● **Work to complete**:
Pull out the stretch of the Nawaz Sharif interview below that starts at the words "Daily Times' Washington" and stops after "be resolved?", copying it word for word.
══ Selected excerpt
Author:
Publication: The Indian Express
Date: June 26, 2003
URL: http://www.indianexpress.com/full_story.php?content_id=26459
Exiled Pakistan premier Nawaz Sharif
may have been badly mauled politically but he refuses to fade away. Having
left Pakistan under an alleged deal with General Pervez Musharraf's regime,
Sharif and his family are not supposed to either return to the country
or create any political trouble for General Musharraf. However, Sharif
has continued to manoeuvre politically and run his party from long- distance.
Daily Times' Washington correspondent Khalid Hasan interviewed him via
e-mail to ascertain his views on a range of issues confronting Pakistan.
Excerpts:
Q.: A virtual political deadlock
has developed in Pakistan and there appears to be no meeting point between
parties of the opposition and General Pervez Musharraf. How can the situation
be resolved?
A.: The underlying cause of the
stalemate characterising the Pakistan political arena is the illegitimacy
on which Musharraf has tried to base his edifice. How can one man play
with the destiny of 140 million people? There is only one recourse to it
now. Musharraf has to drop his LFO completely, give up his uniform and
step down. This crisis will itself find its way to its logical end: an
end which I clearly see as the triumph of the democratic forces in Pakistan.
As things stand today it is one person versus the whole country.
Q.: There have been calls for a
grand national reconciliation...
════
══ Data extracts
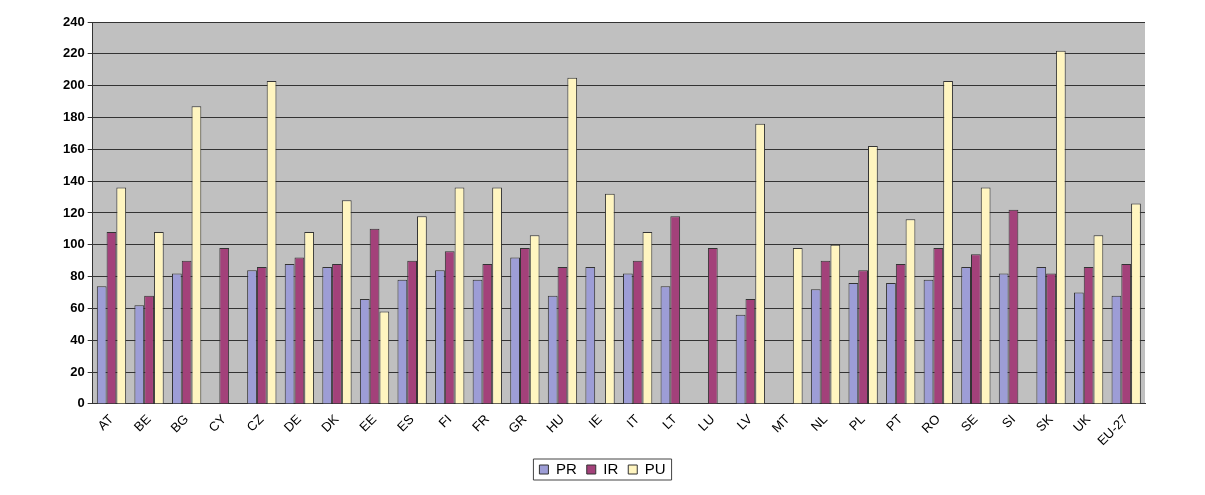  Describe the element at coordinates (1008, 421) in the screenshot. I see `x-tick-label: SI` at that location.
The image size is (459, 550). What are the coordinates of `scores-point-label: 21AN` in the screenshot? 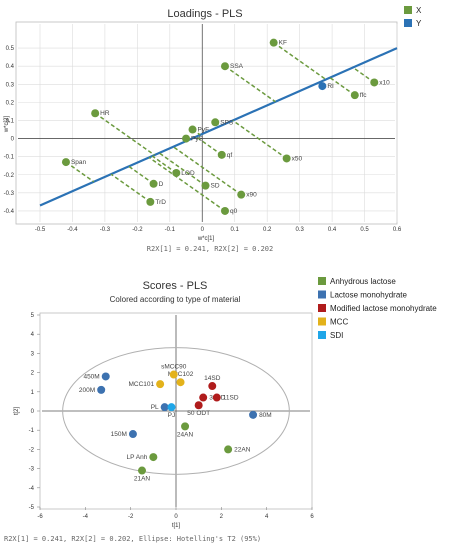 It's located at (142, 480).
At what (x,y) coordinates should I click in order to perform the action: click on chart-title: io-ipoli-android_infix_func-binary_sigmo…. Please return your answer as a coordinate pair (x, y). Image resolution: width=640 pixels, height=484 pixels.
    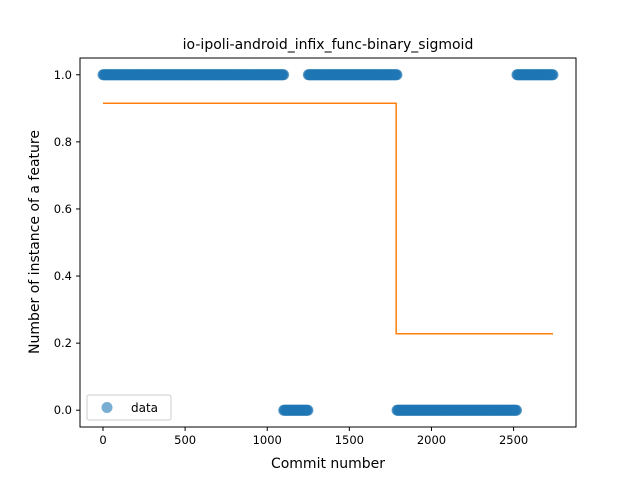
    Looking at the image, I should click on (328, 45).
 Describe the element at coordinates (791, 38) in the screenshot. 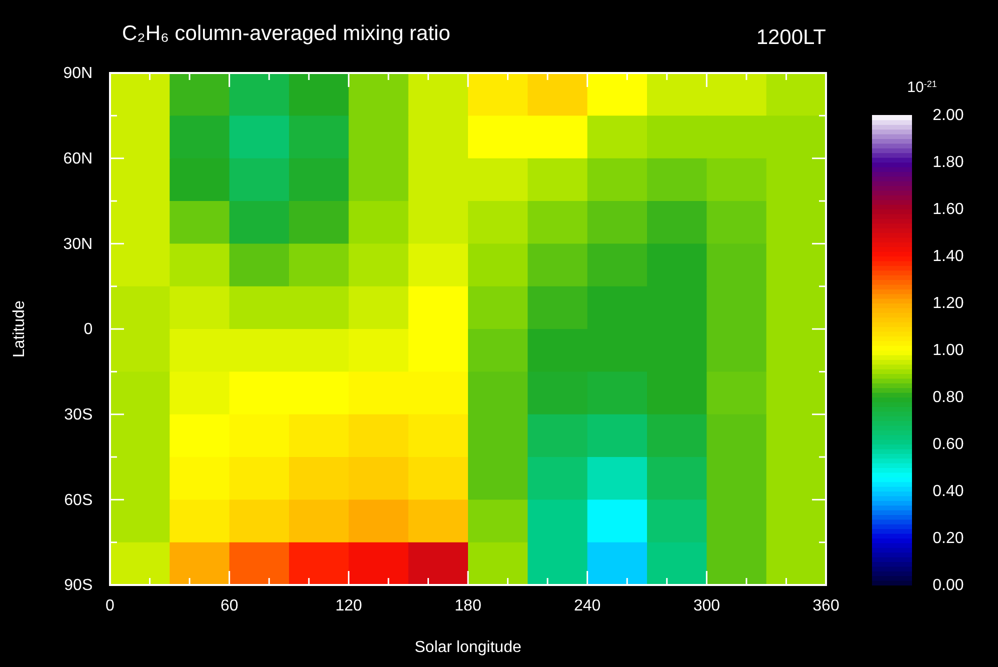

I see `chart-subtitle: 1200LT` at that location.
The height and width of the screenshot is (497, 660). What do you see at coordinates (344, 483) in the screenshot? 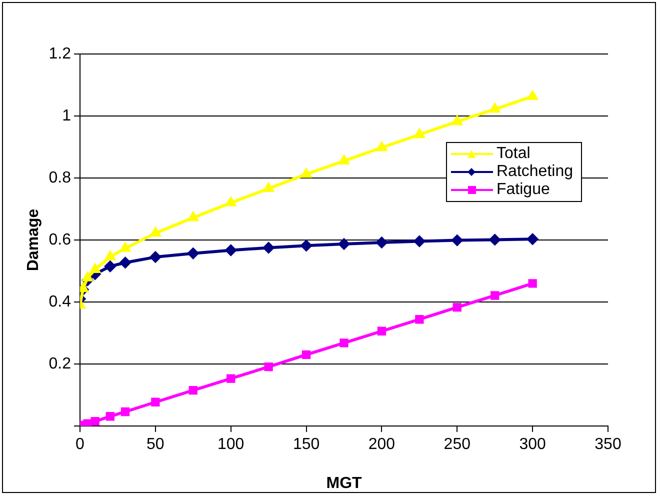
I see `x-axis-title: MGT` at bounding box center [344, 483].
════
● **Reply**:
Daily Times' Washington correspondent Khalid Hasan interviewed him via
e-mail to ascertain his views on a range of issues confronting Pakistan.
Excerpts:
Q.: A virtual political deadlock
has developed in Pakistan and there appears to be no meeting point between
parties of the opposition and General Pervez Musharraf. How can the situation
be resolved?